Work instruction 1 -
List the reasons the book review says John gives for his instant devotion to Ariel.
Work instruction 2 -
Quote the book review between "Though a gender" and "for White women.", inclusive.

Supplied text -
_ _ _ _ _
Wednesday, April 9, 2014

The Furies: A Thriller by Mark Alpert

The Furies are a family who live on the very edges of society.  After centuries of being hunted and massacred as witches, they have pulled away and try to live peaceably. When John first meets Ariel, he is over come by her beauty.  What he doesn't know is this meeting will put him right into the middle of the Fury civil war. He finds himself almost in a world outside of time, where people use an older version of English and even dress in fashions made popular during the 1600's.  Will his love of Ariel  give him the courage to find a way to thrive in Fury society?  Now that the FBI are looking for John, in connection with a drug deal and terrorist acts, he can never go back to the life he had.

In many ways The Furies has elements of a typical discrimination flip.  The Fury society is matriarchal because the women are extremely long lived, while the men only live the normal human span. We are even told of a mother who tells her son that she simply cannot invest in him because of his short life.  All of the elders are women and the men have no seat on the high council, or right to vote on a course of action for their family. The difference in longevity leads to a gender imbalance causing the women greatly outnumber men. The men are used for physical strength to work the farm.  Fury men are also infertile, which means the women must leave the family compound to be able to breed.  The women meet paramours in the outside world and leave the moment they discover they are pregnant.  Women are almost revered and fear investing in men because of their short lifespans.  The men feel disgruntled because of the lack of power they possess and covet the women's long lives. This comes to head when a formula is discovered which could potentially make the Fury men as long lived as the women, but the council wants to proceed with caution given the difficulty processing the anti aging formula and the concern about potential side effects. In the end, Alpert casts the men as villains because they break their family's code of silence, kill several women and even involve the FBI in their mission to gain their supposed equality.

I don't believe that the FBI would be so gullible as to simply follow along with the directions of Basil. I don't believe that they would invest such huge resources on any informant without any real investigation. I further find the constant involvement in major historical events by this family to implausible and times wondered if I were reading a sci-fi version of Forest Gump.

The Furies is extremely action packed, including descriptions of weapons.  John finds himself on the run with no idea of who is actually chasing him or why and yet he is steadfast about protecting Ariel and staying by her side.  This makes absolutely no sense to me because there is nothing that really binds these two together. Alpert is forced to rely on insta-love to make his story work.  John's devotion continues though he learns that Ariel lied to him from the moment she met him and only interacted with him to use him as a sperm donation. He isn't even really a person, just an entity capable of making her pregnant.  For his part, John justifies his instant devotion of Ariel because he is divorced, his child is dead and he has no friends or family to speak of. Ariel continually justifies her ongoing usage of John by claiming to want to protect him and fear that the burning times will return Though it is genuine to believe that their secret of longevity would cause them to be imprisoned and experimented on by the government, it does not justify what she does to John and it reads as a denial of privilege and power.

Though a gender imbalance exists, Ariel has White privilege and she most certainly has class privilege where John is concerned  It is telling that the two men whom Ariel chooses to mate with are both men of colour. That they instantly fall in love with her speaks of covetous nature of men of colour for White women.
_ _ _ _ _
Data section -
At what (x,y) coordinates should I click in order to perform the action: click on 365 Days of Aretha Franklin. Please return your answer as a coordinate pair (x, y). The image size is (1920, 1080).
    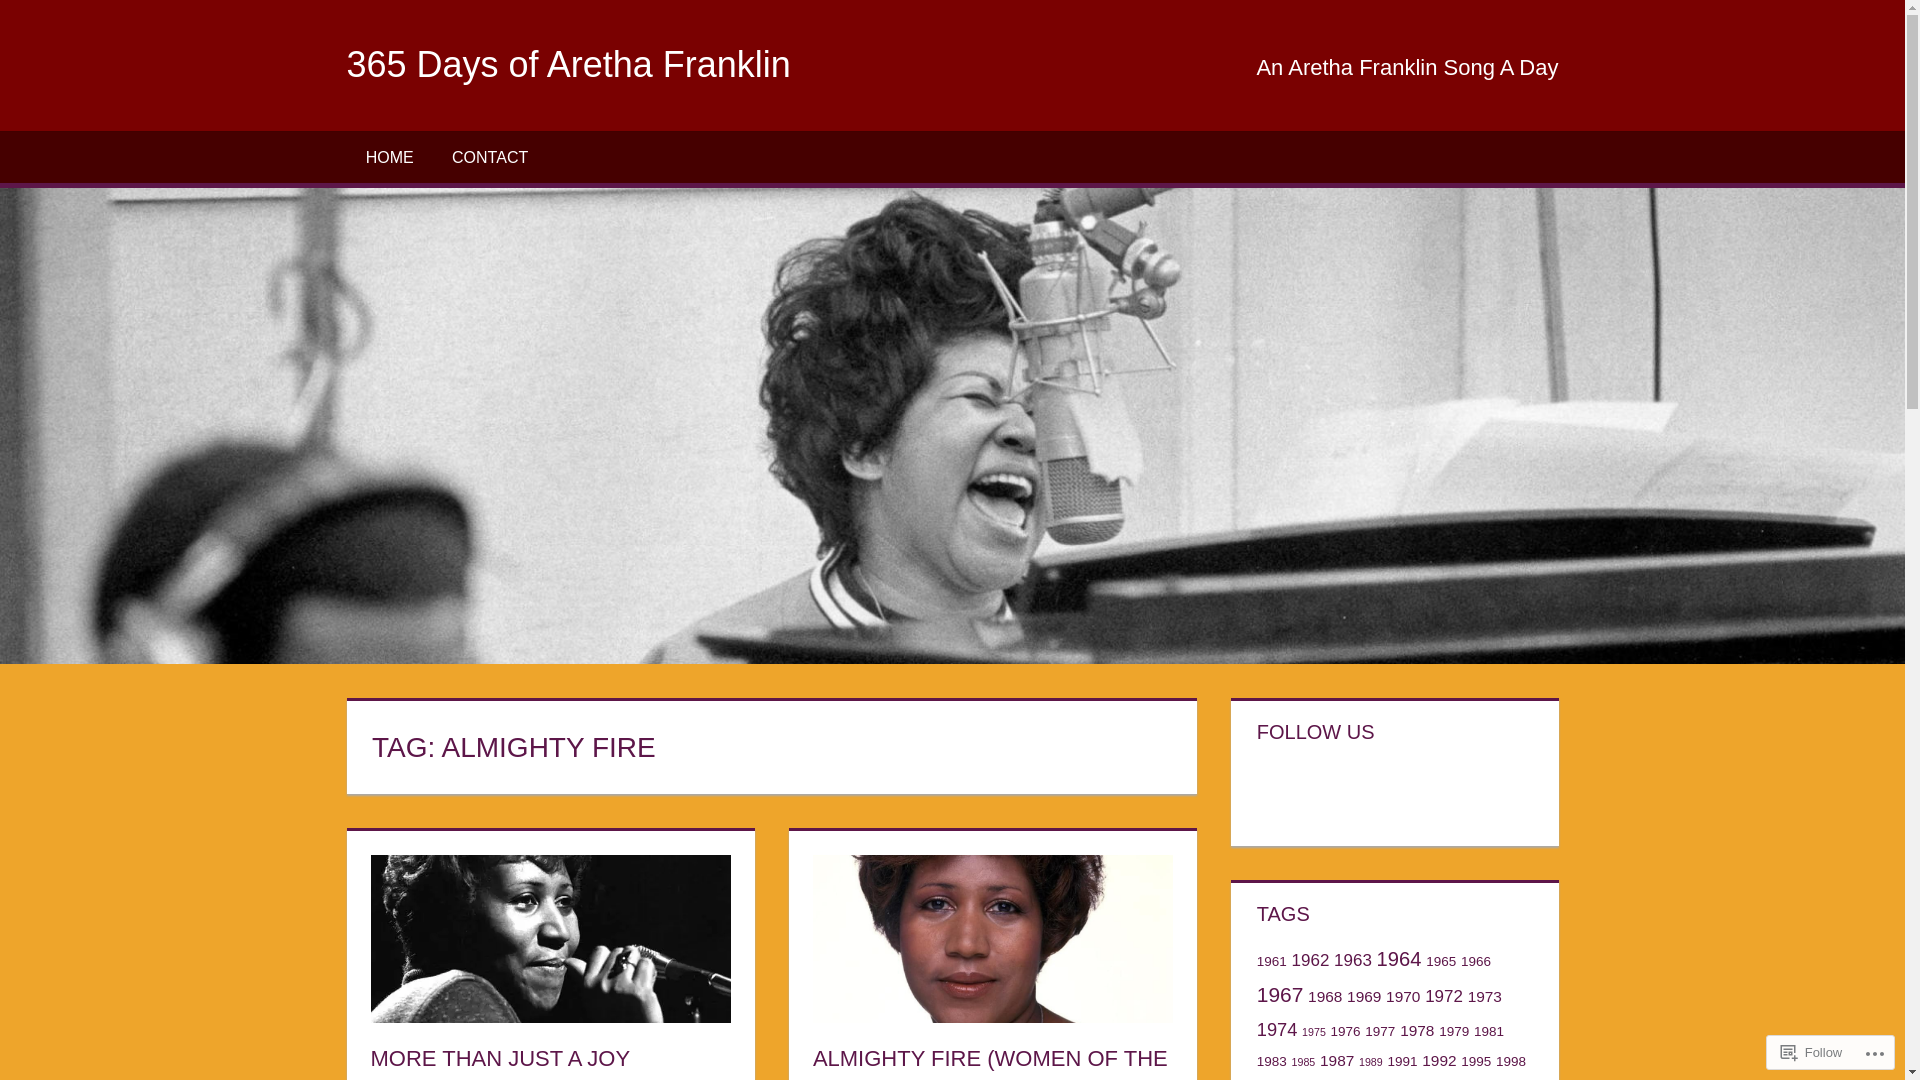
    Looking at the image, I should click on (568, 64).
_ _ _ _ _
Output 1 -
- He is divorced.
- His child is dead.
- He has no friends or family to speak of.

Output 2 -
Though a gender imbalance exists, Ariel has White privilege and she most certainly has class privilege where John is concerned  It is telling that the two men whom Ariel chooses to mate with are both men of colour. That they instantly fall in love with her speaks of covetous nature of men of colour for White women.